I had three job offers and was hired as a junior associate covering the defense sector. It's an exciting sector because it's always in the news and is impacted by politics. I knew I'd found a home in aerospace and defense. Before Morgan Stanley I worked at two other sell-side firms. I've been in research for 17 years and at Morgan Stanley for the past 11 years. My work has enabled me to be on an F-18, in front of missile defense agencies, comment to the Secretary of Defense, and meet with people at the Pentagon. We have a great culture at Morgan Stanley, which has supported me as I've risen in my career. They've been instrumental in helping me become the first female aerospace analyst in 40 years in the sector.
Describe your role at Morgan Stanley?
I am Morgan Stanley's authority on aerospace and defense. Our clients require advice and insights into which stocks to buy in various sectors. On the sell side I'm able to delve into a level of detail and develop relationships and insights that aren't possible on the buy side. My opinions and analysis are utilized by our clients to decide whether to buy, sell, or hold stocks. I get a high when I get something right ahead of the market and see that call get validated in stock price movements.
What'is a typical day like for you?
My days are always fast paced and exciting. I'm on the phone with traders on the floor who are buying and selling stocks, talking to clients and contacts at companies I cover. I'm also writing reports, delegating work to other team members or talking to colleagues about the industry. I speak to our strategists about the overall industry, asking them about the overall market and how it filters into their views on stocks. It's a combination of excitement and taking time to step back and gather my thoughts. I enjoy both facets of my work. The fact that it's unpredictable is great. I can plan my day but once the market opens there can be a completely different day ahead, based on a news item that could impact markets and which I'll need to write a report that provides analysis for clients and hopefully can tell them what it all means.
What advice do you have for an up-and-coming research professional?
It's a very specific career so you need to know a lot about yourself and whether it's right for you. The work is intense and it can wear you down. There can be three to five days a week where you get very little sleep. This can be exciting for many people but after a few years you want to slow down. For undergraduate students, I'd recommend refining your accounting skills, and building your questioning and listening skills. Train yourself to think as originally as you can. Read books and teach yourself that what you may observe may not be what it seems. Be curious and interested in figuring out what is happening behind the scenes and investigate. Your job is to figure out the spread between what is true and what isn't. Many people are trying to obscure your ability to get to the truth.
What are the most important skills for a career in research?
You need to have a basic understanding of finance. To be successful, it's helpful to have a competitive, entrepreneurial spirit. You should be comfortable working both individually and as part of a group. Also, you should have an insatiable curiosity. You must also be able to pick yourself up when you fall because you will assuredly make mistakes.
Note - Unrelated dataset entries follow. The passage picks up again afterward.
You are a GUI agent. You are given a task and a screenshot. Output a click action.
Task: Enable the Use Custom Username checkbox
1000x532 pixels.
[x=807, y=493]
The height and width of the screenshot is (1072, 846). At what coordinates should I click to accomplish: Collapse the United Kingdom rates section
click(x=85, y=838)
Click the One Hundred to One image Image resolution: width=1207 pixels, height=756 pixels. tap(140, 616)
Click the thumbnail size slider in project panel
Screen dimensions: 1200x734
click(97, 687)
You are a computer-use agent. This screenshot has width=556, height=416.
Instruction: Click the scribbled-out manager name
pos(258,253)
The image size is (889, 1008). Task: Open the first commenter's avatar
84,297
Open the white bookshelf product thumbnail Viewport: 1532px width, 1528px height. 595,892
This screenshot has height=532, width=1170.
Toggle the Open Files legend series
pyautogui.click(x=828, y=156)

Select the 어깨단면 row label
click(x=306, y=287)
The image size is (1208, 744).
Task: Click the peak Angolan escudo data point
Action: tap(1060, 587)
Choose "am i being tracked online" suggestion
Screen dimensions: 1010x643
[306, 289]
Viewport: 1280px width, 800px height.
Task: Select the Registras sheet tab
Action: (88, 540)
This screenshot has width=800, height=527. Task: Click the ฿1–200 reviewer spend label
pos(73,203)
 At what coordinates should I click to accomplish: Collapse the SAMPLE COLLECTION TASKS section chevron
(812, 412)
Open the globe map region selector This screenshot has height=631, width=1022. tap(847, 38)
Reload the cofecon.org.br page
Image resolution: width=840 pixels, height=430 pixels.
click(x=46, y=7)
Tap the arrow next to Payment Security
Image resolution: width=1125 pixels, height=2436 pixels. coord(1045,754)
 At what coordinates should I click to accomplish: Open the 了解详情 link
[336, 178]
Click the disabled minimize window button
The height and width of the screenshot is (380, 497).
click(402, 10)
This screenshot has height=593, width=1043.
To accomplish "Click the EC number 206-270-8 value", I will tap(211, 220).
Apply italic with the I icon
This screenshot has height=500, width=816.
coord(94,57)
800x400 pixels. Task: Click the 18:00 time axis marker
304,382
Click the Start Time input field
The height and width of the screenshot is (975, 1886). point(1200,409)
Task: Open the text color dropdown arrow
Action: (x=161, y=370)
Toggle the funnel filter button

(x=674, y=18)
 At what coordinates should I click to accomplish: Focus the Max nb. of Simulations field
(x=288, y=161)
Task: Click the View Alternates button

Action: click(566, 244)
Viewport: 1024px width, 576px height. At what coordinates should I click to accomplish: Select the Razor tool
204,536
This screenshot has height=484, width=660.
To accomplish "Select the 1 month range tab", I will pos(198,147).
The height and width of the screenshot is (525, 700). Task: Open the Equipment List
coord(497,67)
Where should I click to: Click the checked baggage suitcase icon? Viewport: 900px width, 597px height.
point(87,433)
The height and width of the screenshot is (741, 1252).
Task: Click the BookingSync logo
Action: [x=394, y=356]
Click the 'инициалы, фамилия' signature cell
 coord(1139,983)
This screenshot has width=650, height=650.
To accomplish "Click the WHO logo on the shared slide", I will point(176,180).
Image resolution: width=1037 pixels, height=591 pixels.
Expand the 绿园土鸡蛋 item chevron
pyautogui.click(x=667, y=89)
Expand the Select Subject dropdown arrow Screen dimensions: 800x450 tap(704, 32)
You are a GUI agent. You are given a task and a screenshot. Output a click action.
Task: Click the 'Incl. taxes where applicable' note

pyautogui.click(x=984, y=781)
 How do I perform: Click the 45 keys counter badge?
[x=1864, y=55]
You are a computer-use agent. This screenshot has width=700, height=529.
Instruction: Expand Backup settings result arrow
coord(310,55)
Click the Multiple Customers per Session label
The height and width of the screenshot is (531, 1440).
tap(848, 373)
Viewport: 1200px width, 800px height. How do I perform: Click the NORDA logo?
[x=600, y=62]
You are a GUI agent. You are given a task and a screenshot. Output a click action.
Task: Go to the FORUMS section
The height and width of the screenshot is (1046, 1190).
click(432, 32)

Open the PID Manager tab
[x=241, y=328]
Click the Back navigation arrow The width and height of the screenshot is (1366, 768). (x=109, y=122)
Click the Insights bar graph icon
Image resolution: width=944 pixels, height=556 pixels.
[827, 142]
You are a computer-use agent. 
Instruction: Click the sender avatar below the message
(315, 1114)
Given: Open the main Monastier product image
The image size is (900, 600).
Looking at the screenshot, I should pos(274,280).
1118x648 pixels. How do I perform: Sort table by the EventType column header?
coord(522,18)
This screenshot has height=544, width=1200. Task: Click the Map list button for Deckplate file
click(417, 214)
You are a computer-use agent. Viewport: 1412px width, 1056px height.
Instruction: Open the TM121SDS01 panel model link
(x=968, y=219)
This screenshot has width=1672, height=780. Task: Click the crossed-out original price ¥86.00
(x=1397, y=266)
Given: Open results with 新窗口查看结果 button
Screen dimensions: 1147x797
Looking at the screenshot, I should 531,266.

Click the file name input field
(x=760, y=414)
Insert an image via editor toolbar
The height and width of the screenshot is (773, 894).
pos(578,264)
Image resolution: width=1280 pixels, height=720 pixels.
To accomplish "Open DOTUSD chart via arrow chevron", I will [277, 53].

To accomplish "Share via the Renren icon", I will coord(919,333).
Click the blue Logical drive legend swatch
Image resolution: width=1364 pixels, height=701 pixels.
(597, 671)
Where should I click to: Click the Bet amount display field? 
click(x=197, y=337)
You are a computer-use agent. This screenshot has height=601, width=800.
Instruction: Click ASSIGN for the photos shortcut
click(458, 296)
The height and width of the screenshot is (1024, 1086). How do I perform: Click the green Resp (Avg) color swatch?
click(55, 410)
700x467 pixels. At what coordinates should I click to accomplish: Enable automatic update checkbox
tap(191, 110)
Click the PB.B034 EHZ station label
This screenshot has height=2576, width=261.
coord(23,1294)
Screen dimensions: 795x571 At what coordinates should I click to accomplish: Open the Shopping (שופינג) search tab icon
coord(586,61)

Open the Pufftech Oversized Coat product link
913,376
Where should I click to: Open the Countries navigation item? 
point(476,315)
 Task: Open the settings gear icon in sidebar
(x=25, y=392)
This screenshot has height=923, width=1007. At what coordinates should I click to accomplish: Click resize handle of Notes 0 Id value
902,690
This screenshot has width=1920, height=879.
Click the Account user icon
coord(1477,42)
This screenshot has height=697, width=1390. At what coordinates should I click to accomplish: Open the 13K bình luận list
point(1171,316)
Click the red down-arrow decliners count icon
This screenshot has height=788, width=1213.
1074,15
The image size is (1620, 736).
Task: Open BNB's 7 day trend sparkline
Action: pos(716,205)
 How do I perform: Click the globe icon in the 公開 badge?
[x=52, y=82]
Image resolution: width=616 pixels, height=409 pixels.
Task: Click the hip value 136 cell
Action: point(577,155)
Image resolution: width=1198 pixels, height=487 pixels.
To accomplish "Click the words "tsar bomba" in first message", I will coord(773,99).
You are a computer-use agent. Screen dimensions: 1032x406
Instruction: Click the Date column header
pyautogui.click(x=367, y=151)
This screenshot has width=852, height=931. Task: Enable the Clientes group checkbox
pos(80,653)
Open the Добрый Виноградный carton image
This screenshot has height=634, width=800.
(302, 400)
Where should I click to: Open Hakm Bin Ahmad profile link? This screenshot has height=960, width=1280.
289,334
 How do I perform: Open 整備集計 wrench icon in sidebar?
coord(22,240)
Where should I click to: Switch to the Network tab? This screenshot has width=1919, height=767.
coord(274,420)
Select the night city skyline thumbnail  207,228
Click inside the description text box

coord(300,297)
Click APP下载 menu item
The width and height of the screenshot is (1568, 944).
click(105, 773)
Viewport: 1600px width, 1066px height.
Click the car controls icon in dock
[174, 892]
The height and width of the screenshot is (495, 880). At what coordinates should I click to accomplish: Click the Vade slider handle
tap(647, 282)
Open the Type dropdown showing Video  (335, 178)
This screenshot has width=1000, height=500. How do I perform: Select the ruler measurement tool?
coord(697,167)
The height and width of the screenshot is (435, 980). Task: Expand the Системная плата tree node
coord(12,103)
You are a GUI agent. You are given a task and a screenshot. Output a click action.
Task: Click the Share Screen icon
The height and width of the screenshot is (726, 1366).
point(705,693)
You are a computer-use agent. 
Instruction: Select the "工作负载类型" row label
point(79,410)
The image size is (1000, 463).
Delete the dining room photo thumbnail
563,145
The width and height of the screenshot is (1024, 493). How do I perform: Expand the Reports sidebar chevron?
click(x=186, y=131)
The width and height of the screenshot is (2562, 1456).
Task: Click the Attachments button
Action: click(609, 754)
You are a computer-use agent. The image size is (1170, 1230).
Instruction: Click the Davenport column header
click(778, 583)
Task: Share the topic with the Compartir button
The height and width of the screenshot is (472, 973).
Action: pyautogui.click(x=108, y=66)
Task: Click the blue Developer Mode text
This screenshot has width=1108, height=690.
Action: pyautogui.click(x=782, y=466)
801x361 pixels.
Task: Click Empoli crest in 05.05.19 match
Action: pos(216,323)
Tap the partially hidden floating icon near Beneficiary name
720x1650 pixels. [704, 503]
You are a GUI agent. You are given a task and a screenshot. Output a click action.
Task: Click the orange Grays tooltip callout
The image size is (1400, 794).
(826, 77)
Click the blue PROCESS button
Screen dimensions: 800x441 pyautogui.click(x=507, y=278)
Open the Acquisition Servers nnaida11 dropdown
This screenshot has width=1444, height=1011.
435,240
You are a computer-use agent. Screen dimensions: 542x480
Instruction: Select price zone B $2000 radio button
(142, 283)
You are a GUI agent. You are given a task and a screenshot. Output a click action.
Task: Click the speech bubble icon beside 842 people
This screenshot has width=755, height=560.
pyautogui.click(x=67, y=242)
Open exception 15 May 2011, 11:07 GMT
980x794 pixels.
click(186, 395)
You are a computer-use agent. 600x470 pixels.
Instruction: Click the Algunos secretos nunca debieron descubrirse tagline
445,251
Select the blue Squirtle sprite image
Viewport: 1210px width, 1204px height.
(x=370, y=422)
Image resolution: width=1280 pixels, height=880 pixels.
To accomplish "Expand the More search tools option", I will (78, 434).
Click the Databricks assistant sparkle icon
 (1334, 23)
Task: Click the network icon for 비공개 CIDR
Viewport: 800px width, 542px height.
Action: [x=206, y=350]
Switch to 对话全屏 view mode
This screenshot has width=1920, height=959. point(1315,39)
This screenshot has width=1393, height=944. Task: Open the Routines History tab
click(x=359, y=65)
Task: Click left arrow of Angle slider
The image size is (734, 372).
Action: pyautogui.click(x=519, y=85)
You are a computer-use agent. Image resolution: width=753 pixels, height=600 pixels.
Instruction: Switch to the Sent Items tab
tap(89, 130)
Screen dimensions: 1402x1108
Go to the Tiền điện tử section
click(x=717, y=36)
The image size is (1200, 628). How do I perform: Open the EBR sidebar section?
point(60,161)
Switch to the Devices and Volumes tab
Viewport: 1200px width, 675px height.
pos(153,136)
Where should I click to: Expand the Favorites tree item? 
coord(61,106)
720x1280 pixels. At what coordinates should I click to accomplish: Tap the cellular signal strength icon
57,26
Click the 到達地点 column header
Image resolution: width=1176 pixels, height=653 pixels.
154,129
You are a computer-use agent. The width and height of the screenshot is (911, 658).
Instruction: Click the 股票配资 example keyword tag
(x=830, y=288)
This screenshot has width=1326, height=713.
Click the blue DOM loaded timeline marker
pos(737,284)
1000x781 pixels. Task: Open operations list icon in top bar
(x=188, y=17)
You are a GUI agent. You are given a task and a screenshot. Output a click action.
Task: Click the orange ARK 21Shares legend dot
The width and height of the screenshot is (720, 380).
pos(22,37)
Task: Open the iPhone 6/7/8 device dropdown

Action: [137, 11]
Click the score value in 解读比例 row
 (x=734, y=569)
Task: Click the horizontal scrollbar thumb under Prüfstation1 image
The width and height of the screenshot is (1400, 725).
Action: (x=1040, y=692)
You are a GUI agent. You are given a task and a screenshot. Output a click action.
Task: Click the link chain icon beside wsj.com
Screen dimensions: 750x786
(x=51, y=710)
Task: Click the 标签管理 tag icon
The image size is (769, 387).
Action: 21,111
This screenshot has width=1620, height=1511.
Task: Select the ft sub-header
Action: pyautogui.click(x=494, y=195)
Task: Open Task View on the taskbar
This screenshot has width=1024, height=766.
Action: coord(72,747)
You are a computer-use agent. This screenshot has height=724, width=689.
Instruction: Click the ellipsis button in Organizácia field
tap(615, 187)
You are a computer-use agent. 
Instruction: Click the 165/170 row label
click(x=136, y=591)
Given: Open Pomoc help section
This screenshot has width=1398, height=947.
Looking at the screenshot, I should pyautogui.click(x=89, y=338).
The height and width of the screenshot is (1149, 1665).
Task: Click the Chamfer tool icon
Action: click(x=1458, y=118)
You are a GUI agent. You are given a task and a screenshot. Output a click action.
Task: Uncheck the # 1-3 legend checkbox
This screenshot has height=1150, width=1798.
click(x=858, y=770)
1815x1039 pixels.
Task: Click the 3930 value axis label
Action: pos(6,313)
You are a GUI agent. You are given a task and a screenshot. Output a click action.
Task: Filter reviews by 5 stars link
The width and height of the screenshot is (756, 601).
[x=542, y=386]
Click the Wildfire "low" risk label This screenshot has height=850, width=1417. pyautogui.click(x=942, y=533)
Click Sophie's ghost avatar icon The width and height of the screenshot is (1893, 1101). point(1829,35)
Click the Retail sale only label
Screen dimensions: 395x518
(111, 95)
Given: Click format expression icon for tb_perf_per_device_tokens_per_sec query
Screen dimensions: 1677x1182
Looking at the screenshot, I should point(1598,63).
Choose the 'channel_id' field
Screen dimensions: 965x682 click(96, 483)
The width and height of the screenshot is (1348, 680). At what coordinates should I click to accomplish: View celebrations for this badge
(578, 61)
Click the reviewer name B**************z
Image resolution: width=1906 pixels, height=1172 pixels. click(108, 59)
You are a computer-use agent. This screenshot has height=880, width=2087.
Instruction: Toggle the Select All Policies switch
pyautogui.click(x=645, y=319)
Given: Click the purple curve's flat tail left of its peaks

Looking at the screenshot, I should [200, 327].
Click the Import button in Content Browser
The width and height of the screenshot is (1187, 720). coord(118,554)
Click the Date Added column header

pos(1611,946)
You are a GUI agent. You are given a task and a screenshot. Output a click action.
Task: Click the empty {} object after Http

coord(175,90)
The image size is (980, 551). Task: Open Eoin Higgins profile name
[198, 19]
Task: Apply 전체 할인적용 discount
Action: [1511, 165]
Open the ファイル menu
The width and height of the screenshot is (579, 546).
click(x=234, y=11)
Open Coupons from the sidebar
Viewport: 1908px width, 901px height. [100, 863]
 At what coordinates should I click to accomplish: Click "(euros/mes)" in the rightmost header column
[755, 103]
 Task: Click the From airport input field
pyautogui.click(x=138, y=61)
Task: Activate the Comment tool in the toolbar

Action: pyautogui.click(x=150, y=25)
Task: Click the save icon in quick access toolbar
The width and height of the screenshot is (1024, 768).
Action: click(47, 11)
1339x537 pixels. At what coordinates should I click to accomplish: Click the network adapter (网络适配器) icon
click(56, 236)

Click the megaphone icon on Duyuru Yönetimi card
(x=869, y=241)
What should people wanting to work in research be doing to prepare, i.e. groups to join, networking, reading?
To break in requires perseverance. It took me a while to get into this business. The walls are high and can only be scaled by those who are determined. Don't let "no" stop you. You need to be persistent until you are able to break in or scale the wall. I get dozens of calls from people asking about job openings. Usually I have to tell them I don't have any openings. I never hear from most of them ever again. One of the best ways to differentiate yourself in a competitive world is the ability to persevere and consistently follow-up in cases where you have an opportunity to break in.